Services: The Stubborn Backbone
Yes, core slowed to 0.2% MoM, but services less energy services still run 3.5% YoY, and shelter sits at 3.6%—both above the overall 3.0%. The press release touted OER +0.1% (a genuine milestone), yet shelter overall +0.2% MoM and lodging away from home +1.3% confirm services aren’t capitulating. This is the inflation that sticks to P&Ls.

Energy’s Optics vs Reality
Gasoline +4.1% MoM made the headline, but the quiet story is the YoY acceleration in energy: 2.8% vs 0.2% in August. Meanwhile electricity +5.1% YoY and natural gas +11.7% YoY squeeze households and energy-exposed corporates. The narrative focused on monthly relief; the data show structural YoY cost pressure remains.

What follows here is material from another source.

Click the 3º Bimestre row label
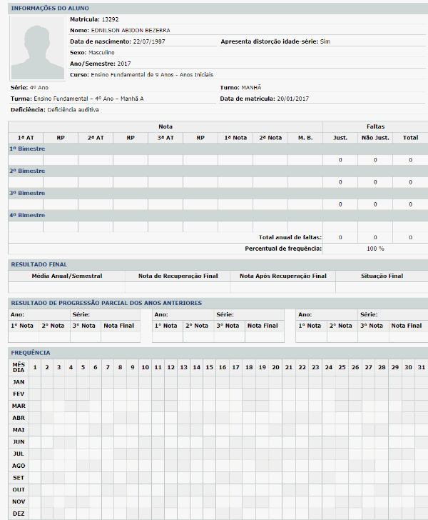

“Offsetting Declines” Are Narrow
The release highlighted used cars (-0.4% MoM), motor vehicle insurance (-0.4% MoM), and communication (-0.2% MoM). Useful, but narrow. Used cars remain +5.1% YoY, apparel +0.7% MoM, household furnishings +0.4% MoM, and airline fares +2.7% MoM suggest broad, if slower, price firming. This is not a clean disinflation print.

Narrative Drift, Not Data Drift
Between the August release (2025-10-20) and September (2025-10-24), the tone pivoted—from shelter-led firmness to gasoline-led headlines and an OER victory lap. The data did cool at the margin—core 0.3% to 0.2%, shelter 0.4% to 0.2%, transport services 1.0% to 0.3%—but the YoY headline ticked up, and services/shelter stayed above headline. No revisions were disclosed; this is purely narrative emphasis.

Looking Ahead

  • Watch the pipeline: Will shelter keep decelerating from 0.4% to 0.2% MoM, or does lodging/seasonality re-firm?
  • Services ex energy services at 3.5% YoY is the policy pivot point; further progress is requisite for a true disinflation narrative.
  • Energy base effects: With gasoline YoY at -0.5% (from -6.6%), headline risks skew upside if crude holds.
  • Autos: Used cars -0.4% MoM is helpful, but +5.1% YoY says don’t over-read one month. Auction data and inventory rebuilds are key.
  • Policy signaling: The emphasis on MoM cooling and OER softness suggests a communication tilt toward calm; the hard numbers argue for cautious patience rather than victory laps.

Conclusion
The 2025-10-24 CPI release invites a comforting read—“cooler MoM, blame gasoline.” The data argue otherwise. Headline inflation re-accelerated to 3.0% YoY, energy turned from drag to lift (2.8% YoY), and the services core still beats the headline (3.5% YoY), with shelter at 3.6%. That’s not dangerous territory, but it’s not disinflation either.